CHAPTER 15
UNDERSTANDING REGRESSION ANALYSIS BASICS
LEARNING OBJECTIVES
In this chapter you will learn:
15-1 What is bivariate linear regression analysis including basic concepts such as terms,
assumptions, and equation
15-2 What is multiple regression analysis including the basic underlying conceptual
model, terms, assumptions, and computations
15-3 What is stepwise multiple regression including how to do it with SPSS
15-4 Some warnings regarding the use of multiple regression analysis
15-5 How to report multiple regression findings to clients
CHAPTER OUTLINE
Bivariate Linear Regression Analysis
Basic Concepts in Regression Analysis
o Independent and dependent variables
o Computing the slope and the intercept
How to Improve a Regression Analysis Finding
Multiple Regression Analysis
An Underlying Conceptual Model
Multiple Regression Analysis Described
o Basic assumptions in multiple regression
“Trimming” the Regression for Significant Findings
Special Uses of Multiple Regression Analysis
o Using a “dummy” independent variable
o Using standardized betas to compare the importance of independent
variables
o Using multiple regression as a screening device
o Interpreting the findings of multiple regression analysis
Stepwise Multiple Regression
How to do Stepwise Multiple Regression with SPSS
Step-By-Step Summary of How to Perform Multiple Regression Analysis
Warnings Regarding Multiple Regression Analysis
Reporting Regression Findings to Clients
KEY TERMS
Regression Analysis Bivariate regression
Intercept Slope
Dependent variable Independent variable
Least-squares criterion Outlier
General conceptual model Multiple regression analysis
Regression plane Additivity
Independence assumption Multicollinearity
Variance inflation factor (VIF) Dummy independent variable
Standardized beta coefficient Screening device
Stepwise multiple regression
TEACHING SUGGESTIONS
1. Students may need some additional help understanding the difference between
extrapolation and building a predictive model. A way to help them comprehend the
difference is to note that extrapolation always relies on some pattern that is seen over
time, while prediction requires the use of a factor other than time. Extrapolation uses
the average change in the focal variable per relevant time period, while prediction
uses the average change in the focal variable per relevant unit of the other variable.

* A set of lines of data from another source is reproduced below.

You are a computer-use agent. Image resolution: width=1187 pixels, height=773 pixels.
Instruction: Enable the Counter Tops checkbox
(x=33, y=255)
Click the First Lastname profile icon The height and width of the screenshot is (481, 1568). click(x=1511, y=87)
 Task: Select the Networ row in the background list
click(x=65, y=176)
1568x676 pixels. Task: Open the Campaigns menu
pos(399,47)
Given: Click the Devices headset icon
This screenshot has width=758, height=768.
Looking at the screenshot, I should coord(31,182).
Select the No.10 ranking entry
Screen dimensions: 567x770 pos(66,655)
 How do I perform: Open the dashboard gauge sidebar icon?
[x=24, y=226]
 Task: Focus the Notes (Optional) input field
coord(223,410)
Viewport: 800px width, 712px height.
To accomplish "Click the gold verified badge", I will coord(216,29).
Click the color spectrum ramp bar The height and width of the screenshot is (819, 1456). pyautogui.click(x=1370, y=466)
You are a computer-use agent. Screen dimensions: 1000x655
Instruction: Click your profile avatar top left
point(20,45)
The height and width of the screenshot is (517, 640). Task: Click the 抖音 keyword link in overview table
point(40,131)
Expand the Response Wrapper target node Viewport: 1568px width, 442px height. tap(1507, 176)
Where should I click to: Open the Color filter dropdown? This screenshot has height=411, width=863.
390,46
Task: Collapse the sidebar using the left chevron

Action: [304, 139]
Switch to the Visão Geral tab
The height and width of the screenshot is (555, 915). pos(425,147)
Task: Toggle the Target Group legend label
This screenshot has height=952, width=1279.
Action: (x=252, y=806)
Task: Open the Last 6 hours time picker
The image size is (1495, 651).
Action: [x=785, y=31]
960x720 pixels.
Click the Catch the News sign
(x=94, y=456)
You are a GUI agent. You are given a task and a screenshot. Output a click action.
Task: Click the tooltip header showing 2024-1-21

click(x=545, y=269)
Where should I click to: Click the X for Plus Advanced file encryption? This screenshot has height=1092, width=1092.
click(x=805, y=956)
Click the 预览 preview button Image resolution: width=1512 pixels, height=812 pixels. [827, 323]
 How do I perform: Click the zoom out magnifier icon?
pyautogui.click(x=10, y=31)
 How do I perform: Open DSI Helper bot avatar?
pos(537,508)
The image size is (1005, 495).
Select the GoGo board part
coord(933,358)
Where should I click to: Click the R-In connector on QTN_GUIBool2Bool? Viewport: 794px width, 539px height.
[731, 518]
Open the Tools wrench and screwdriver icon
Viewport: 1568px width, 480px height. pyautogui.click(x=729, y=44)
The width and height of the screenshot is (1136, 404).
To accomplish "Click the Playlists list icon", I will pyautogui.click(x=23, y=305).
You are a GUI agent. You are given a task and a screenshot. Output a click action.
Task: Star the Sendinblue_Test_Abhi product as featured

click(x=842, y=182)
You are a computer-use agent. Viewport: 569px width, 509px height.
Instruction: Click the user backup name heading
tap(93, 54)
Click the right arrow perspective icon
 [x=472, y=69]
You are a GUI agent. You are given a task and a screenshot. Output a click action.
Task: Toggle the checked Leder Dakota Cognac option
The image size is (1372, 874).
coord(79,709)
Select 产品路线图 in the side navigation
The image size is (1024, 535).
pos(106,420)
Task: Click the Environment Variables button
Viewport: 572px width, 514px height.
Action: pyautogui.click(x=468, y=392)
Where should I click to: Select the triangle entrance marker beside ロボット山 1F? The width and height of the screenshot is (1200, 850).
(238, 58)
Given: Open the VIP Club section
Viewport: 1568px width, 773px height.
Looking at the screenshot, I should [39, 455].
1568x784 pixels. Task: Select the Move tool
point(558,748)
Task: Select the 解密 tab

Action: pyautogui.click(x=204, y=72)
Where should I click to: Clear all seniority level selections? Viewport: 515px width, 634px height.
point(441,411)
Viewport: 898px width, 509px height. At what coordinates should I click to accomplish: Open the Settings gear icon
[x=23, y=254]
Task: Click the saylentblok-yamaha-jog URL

You can use sales and marketing variables as an example. If sales have increased at
10% per year for the past 5 years, you can extrapolate that they will increase 10% in
the coming year. However, if sales have increased by 20% for every 10% decrease in
price, you can predict that they will increase by 20% if the price is decreased by 10%.
In both cases, however, all other variables are assumed to have the same influence as
in the past.
2. The analysis of residuals underpins assessment of the goodness of a predictive model,
and it is an important foundational concept. To help students understand analysis of
residuals, consider the following in-class exercise.
Show students the following number series, and ask them what straight line formula
will correctly predict the next number.
15, 20, 25, 30, ?
To find the intercept, use y = a + bx, and set x = 0, or
a + b (0) = 15
a = 15
Next, experiment with different values of b, and look at how close the results are to
the given series.
Series (y) 15, 20, 25, 30, ?
Let x = 0 1 2 3 4 Residual (sum: 0-3)
15 + 1x 15, 16, 17, 18, 19 24
15 + 2x 15, 17 19, 21, 23 18
15 + 3x 15, 18, 21, 24, 27 12
15 + 4x 15, 19, 23, 27, 31 6
15 + 5x 15, 20, 25, 30, 35 0
The residual (sum: 0-3) is the sum of the differences in the predicted value for each
equation as compared to the series. The 15 +5x equation has the lowest residual, so it
is the best predictive model, and although its residual is 0, the prediction of 35 for
x=4 is correct.
3. Use of the Novartis data to illustrate bivariate regression is intentional as it explicitly
ties regression to correlation. The text notes that the same data is used, but it is
worthwhile to point out the connection to students who may have skipped over this
point or otherwise overlooked it.
4. There are many nuances to regression analysis not treated in this chapter’s
introduction to the topic. The intent is to describe the basic concepts and to have
students identify their related values on a printout. SPSS on the other hand, does
provide for a number of statistical options that are beyond the scope of the chapter,
particularly in the case of multiple regression. Some instructors who desire more in-
depth coverage of this technique may do so with their own materials and rely on
SPSS to accommodate this deeper coverage.
5. Regression analysis is complicated and difficult for undergraduate students to
understand. To help with the comprehension of regression analysis, we have
provided a number of regression application examples. If one’s students relate well
to concrete examples, it may be beneficial to use these examples in class or to go over
them in detail more than with the examples in earlier chapters.
6. The section on the underlying conceptual model for multiple regression analysis has
two pedagogical benefits.
First, it can be used to help students understand the distinction between independent
and dependent variables. The independent variables come from the constructs that
are on the outside of the diagram that have arrows pointing toward the center.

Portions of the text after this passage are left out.